Although citizen groups have suffered some defeats in Clean Air Act cases in the NSR/PSD context recently, a decision last week in a different kind of CAA case is a reminder of just how powerful a weapon citizen suits can be, and just how difficult they can be to defend, even when the operator appears to have a good working relationship with the regulator. In NRDC v. Illinois Power Resources, Judge Joe Billy McDade, awarded summary judgment to NRDC (and other plaintiffs) on the vast majority of the plaintiffs’ claims concerning the Illinois Power Resources Generating E.D. Edwards Power Plant. Although the decision relies in significant part on Illinois law, several issues are of more general interest.
- The decision puts an exclamation point on the uphill battle defendants face in challenging citizen plaintiffs’ standing. Once the Court noted that an “’identifiable trifle’ will be sufficient to establish injury-in-fact,” it was clear where the standing issue was headed.
- The Court also made clear that affirmative defenses are likely to be narrowly construed. Here, there were numerous occasions when the facility exceeded its opacity limit, which also presumptively results in particulate matter emissions violations. The facility thought it had a defense based on the ability to show that it was in fact in compliance with its PM limits (which would also rebut the opacity violation allegations). However, the Court required strict compliance with the terms of the defense in the IEPA regulations – and found that the facility did not strictly comply.
- The Court rejected the facility’s “malfunction and breakdown” defense, for largely the same reason – failure to strictly comply with the requirements in its permit and the IEPA regulations. In particular, the facility did not comply with the permit requirement to notify IEPA by telephone asap. The facility argued that it had a “side-agreement” with IEPA that required it to report only opacity exceedances lasting more than 30 minutes. The Court made short work of this argument:
Defendants’ attempt to rewrite the text of the Permit through informal agreement must be rejected.

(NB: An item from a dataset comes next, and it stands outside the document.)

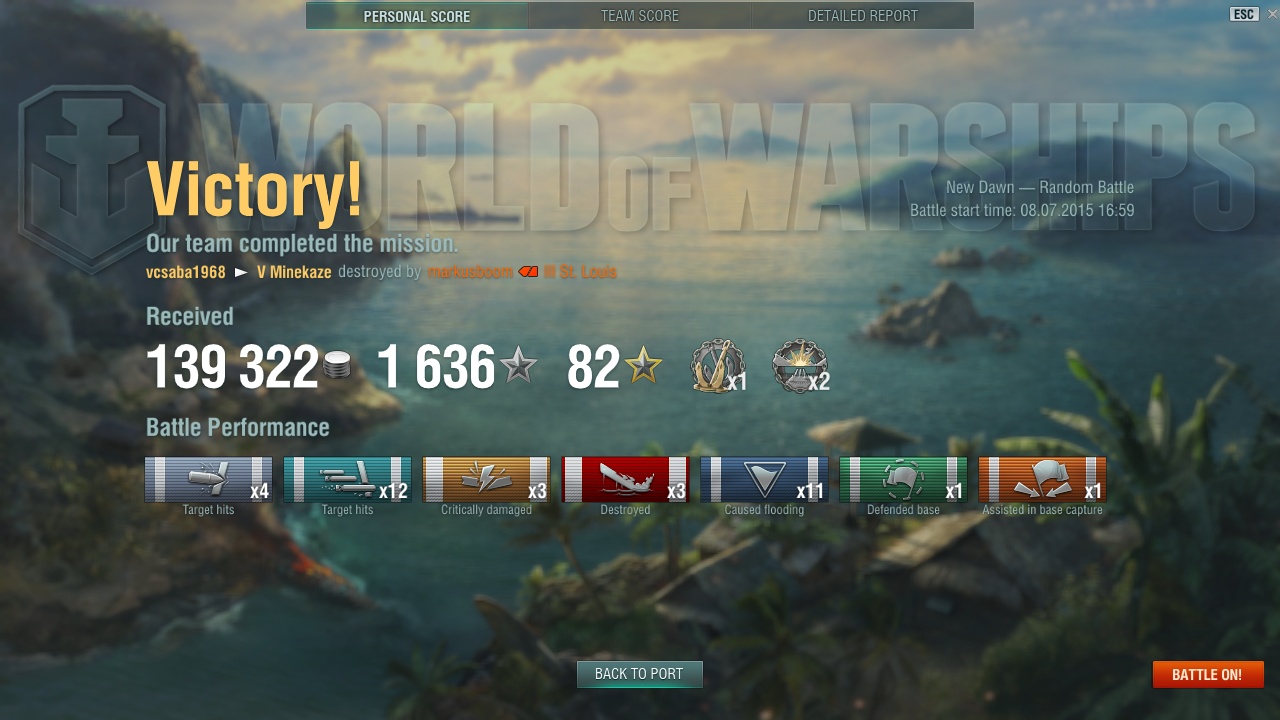Image resolution: width=1280 pixels, height=720 pixels.
Task: Click the player name markusboom
Action: tap(470, 272)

If there’s one lesson from this case – other than not to spend money on attorneys’ fees to fight citizen standing – it’s this: DON’T RELY ON SIDE-AGREEMENTS WITH REGULATORS. It’s difficult enough to block citizen suits based on formal agreements with regulators. Side-agreements are never going to do the trick. I’ll go further. It’s nearly impossible to estop the government, so you can’t even count on the side-agreement to prevent government enforcement.